Co-immunoprecipitation

Digitonin-extracted mitochondria-enriched fractions of 1 × 10⁸ cells expressing the epitope-tagged protein of interest were solubilized for 15 min on ice in 20 mM Tris-HCl pH7.4, 0.1 mM EDTA, 100 mM NaCl, 10% glycerol containing 1X Protease Inhibitor mix (Roche, EDTA-free) and 1% (w/v) digitonin. After centrifugation (15 min, 20’000 g, 4°C), the lysate (input) was transferred to either 50 μl of HA bead slurry (anti-HA affinity matrix, Roche) or 30 μl c-myc bead slurry (EZview red anti-c-myc affinity gel, Sigma) both of which had been equilibrated in wash buffer (20 mM Tris-HCl pH 7.4, 0.1 mM EDTA, 100 mM NaCl, 10% glycerol, 0.2% (w/v) digitonin). After incubating at 4°C for 1 hr, the supernatant containing the unbound proteins was removed. The bead slurry was washed three times with wash buffer and the bound proteins were eluted by boiling the resin for 5 min in 2% SDS in 60 mM Tris-HCl pH 6.8 (IP).

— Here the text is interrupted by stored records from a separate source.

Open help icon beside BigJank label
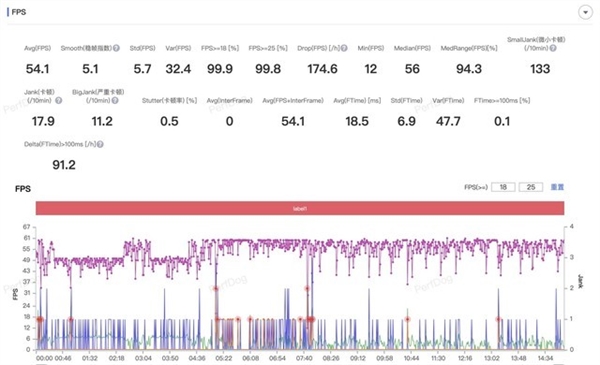tap(115, 101)
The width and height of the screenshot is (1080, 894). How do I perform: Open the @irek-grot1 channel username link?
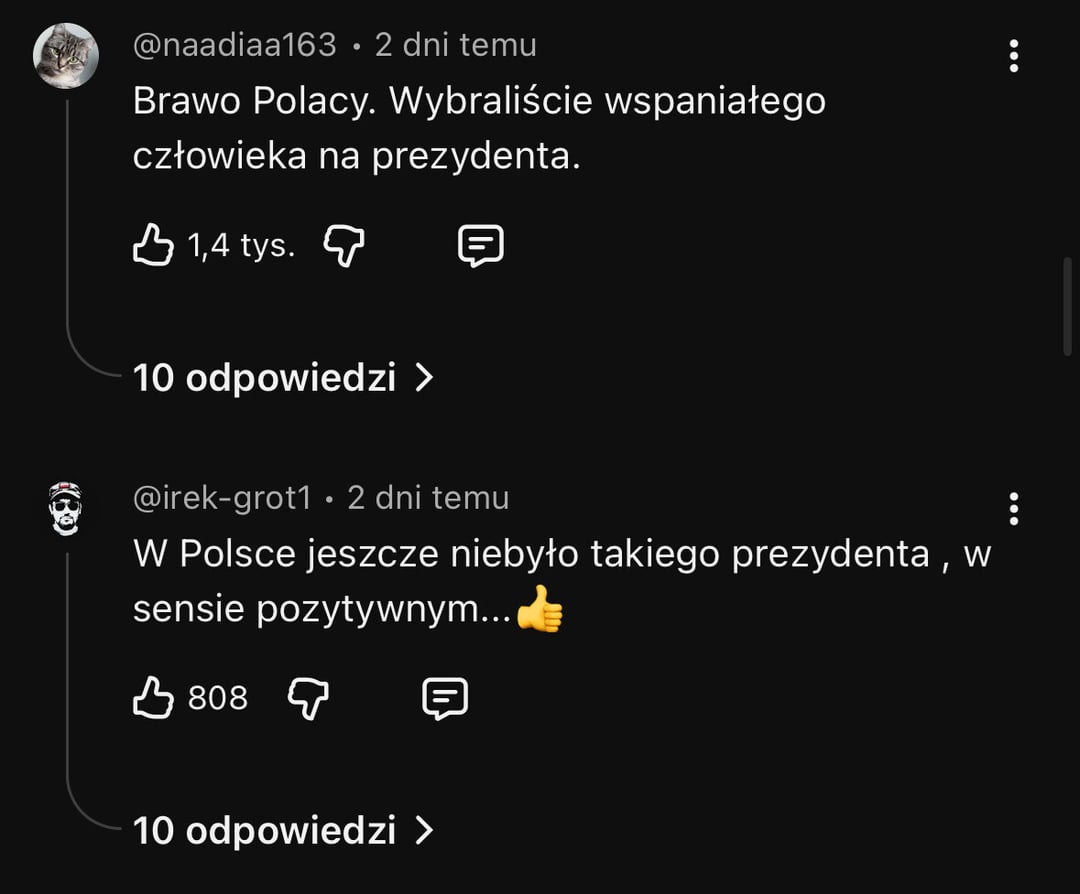222,498
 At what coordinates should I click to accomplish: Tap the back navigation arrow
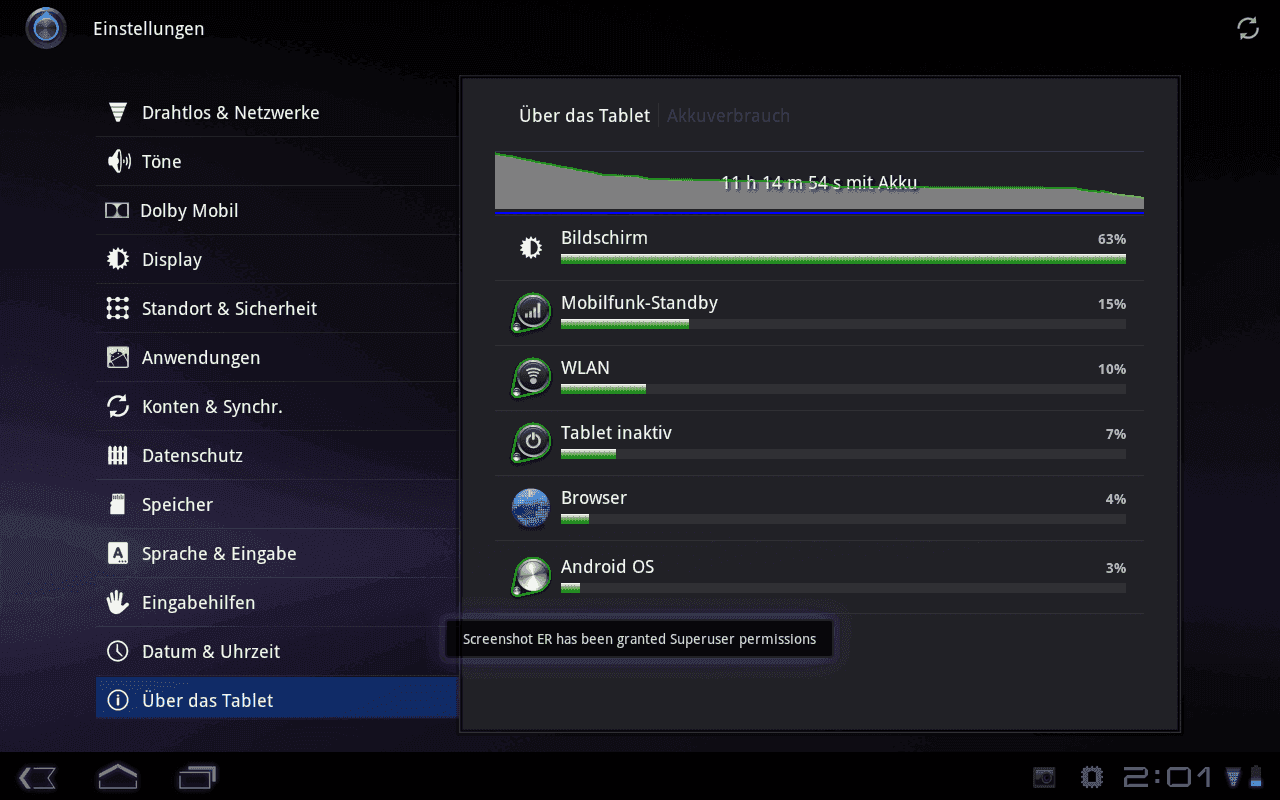(38, 777)
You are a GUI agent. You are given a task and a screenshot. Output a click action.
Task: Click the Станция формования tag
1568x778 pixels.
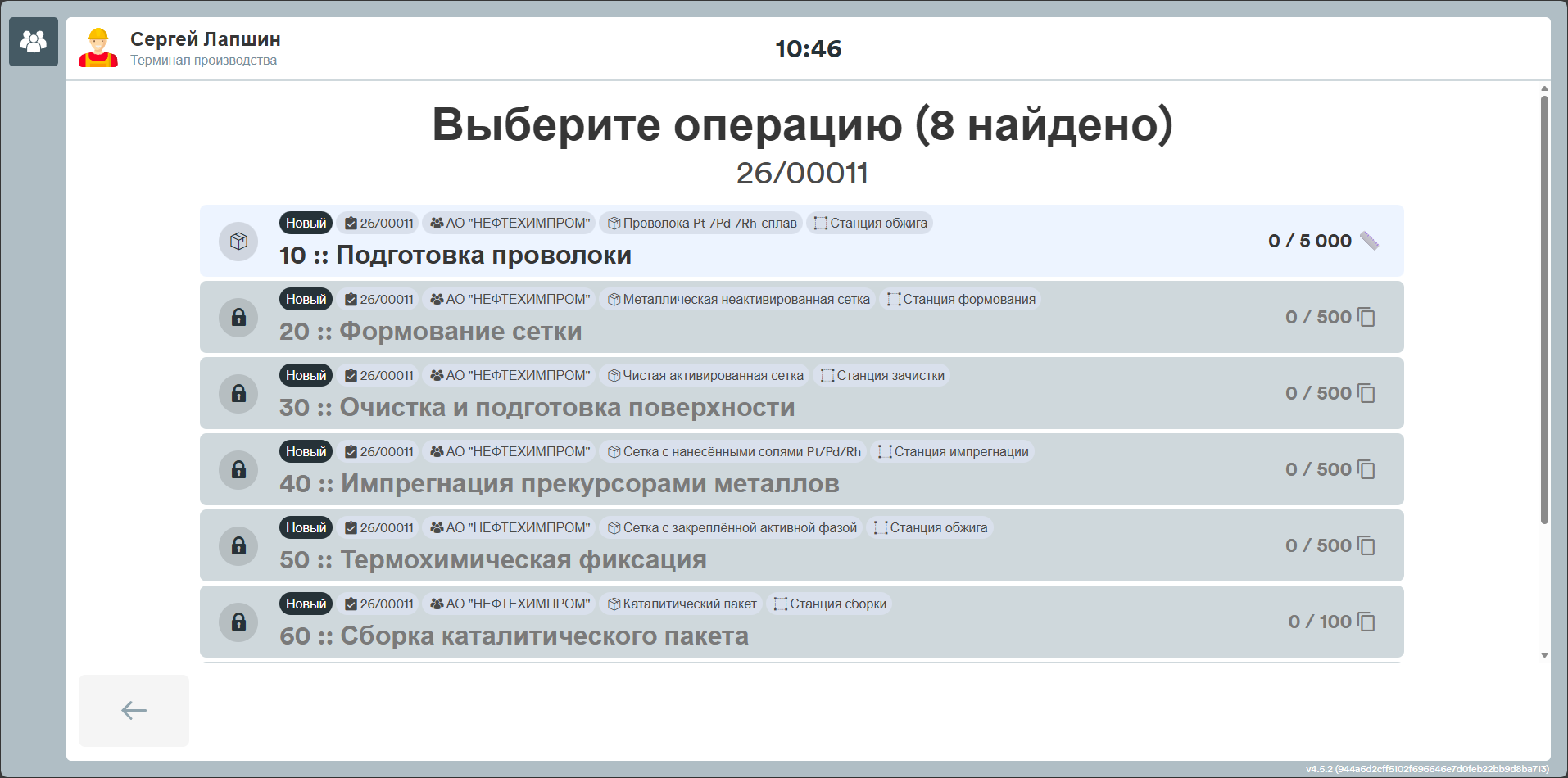(x=961, y=299)
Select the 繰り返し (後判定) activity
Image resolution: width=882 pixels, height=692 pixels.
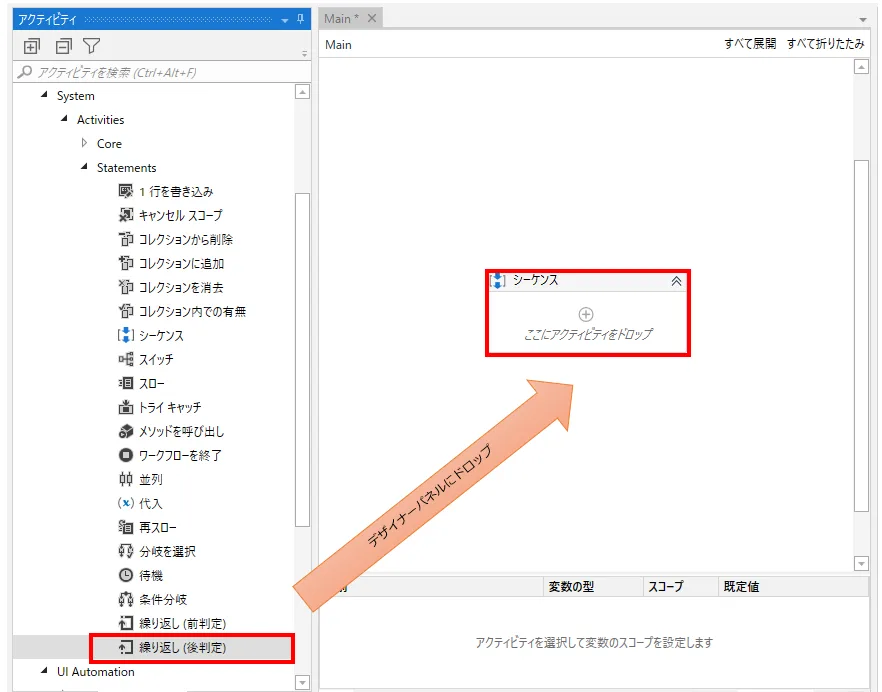(x=182, y=648)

Five percent of both the input and the unbound proteins and 100% of the IP sample were subjected to SDS-PAGE and Western blotting.

For the stalled import intermediate, LDH-DHFR-HA expression was induced by tetracycline and respective cell cultures were supplemented with 1 mM sulfanilamide and 50 μM aminopterine (AMT) 12 hr before the experiment (Harsman et al., 2016). CoIP was performed as described above.